2. Bernoulli Naive Bayes

This is similar to the multinomial Naive Bayes. Bernoulli Naive Bayes classifier is used for document classification tasks. However, it uses boolean predictors. It represents whether a word is present or not and takes only values Yes or No. The classifier calculates the probabilities based on whether a word occurs in the text or not.

3. Gaussian Naive Bayes

This classifier is used in case of continuous value but not discrete value. This classifier calculates probabilities using the parameters of the Gaussian distribution, i.e., mean and variance.

The formula for conditional probability changes to,

Benefits and Limitations of Naive Bayes Classifier

There are various advantages and disadvantages of the Naive Bayes algorithm in machine learning.

Benefits of Naive Bayes Classifier

Simplicity and Efficiency: Naive Bayes is simple and easy to train and implement. It is efficient because of low computational cost. It can handle large datasets efficiently.
Fast Training and Prediction: Naive Bayes does not require as much training data because of independence between features. It can predict fast once the model is trained.
Scalability: Naive Bayes can handle high-dimensional datasets with a large number of features. It performs well even when the number of features is greater than the number of training examples. It scales with the number of data points and predictors. It handles both continuous and discrete data.
Robustness to Irrelevant Features: It is not sensitive to irrelevant features.
Works well with Small Training Sets: Naive Bayes can provide reasonable results even with limited training data. It can handle situations where the number of training instances is small. It doesn’t require as much training data.

Limitation of Naive Bayes Classifier

Naive Bayes in machine learning assumes that all features are independent of each other. So, it cannot learn relationships between different features in the data. It treats each feature as if it has no relation with the others.

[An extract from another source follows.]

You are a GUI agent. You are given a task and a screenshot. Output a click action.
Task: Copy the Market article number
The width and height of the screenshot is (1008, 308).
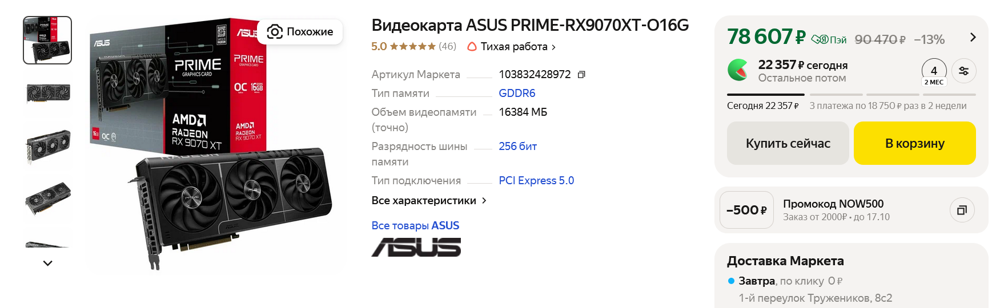pos(581,75)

To overcome this problem, you can use Decision Trees, Random Forests, Support Vector Machines (SVM), Neural Networks etc. These algorithms have the ability to learn complex relationships and dependencies between features in the data. So these can predict more accurate results.

Applications of Naive Bayes Classifier

Since this algorithm is fast and efficient, you can use it to make real-time predictions.

Spam Detection

Email services (such as Gmail) use this algorithm to determine whether an email is spam. This algorithm is excellent for spam filtering.

Sentiment Analysis

It can classify text as positive, negative, or neutral based on features like word choice, sentence structure, and context. It finds applications in social media monitoring, customer reviews, and market research.

Document Classification

It can classify documents into categories such as sports, politics, technology, or finance based on the frequency or presence of specific words or features within the document.

Recommender Systems

It can analyze user preferences, historical data, and item features to predict user interests or preferences for recommending products, movies, or articles.

This classifier algorithm is also used in Face Recognition, Weather Prediction, Medical Diagnosis, Shopping, News Classification etc. You can implement Naive Bayes in Python. There is Naive Bayes classifier sklearn, i.e., sklearn.naive_bayes. It is module which implements this algorithm.

Conclusion

Naive Bayes algorithms in machine learning are classifiers mostly used in spam detection, news classification, sentiment analysis, weather prediction, shopping etc. The Naive Bayes algorithms are based on Bayes Theorem. This algorithm is simple and easy to implement. Since it is fast we can use it in real-time applications. Its biggest disadvantage is that it assumes independent features (Since independent features are rarely possible in real-life, so it is known as Naive). It treats each feature as equal. To overcome this drawback you can use other classifiers like Decision Tree, Random Forest, Support Vector Machine (SVM) etc.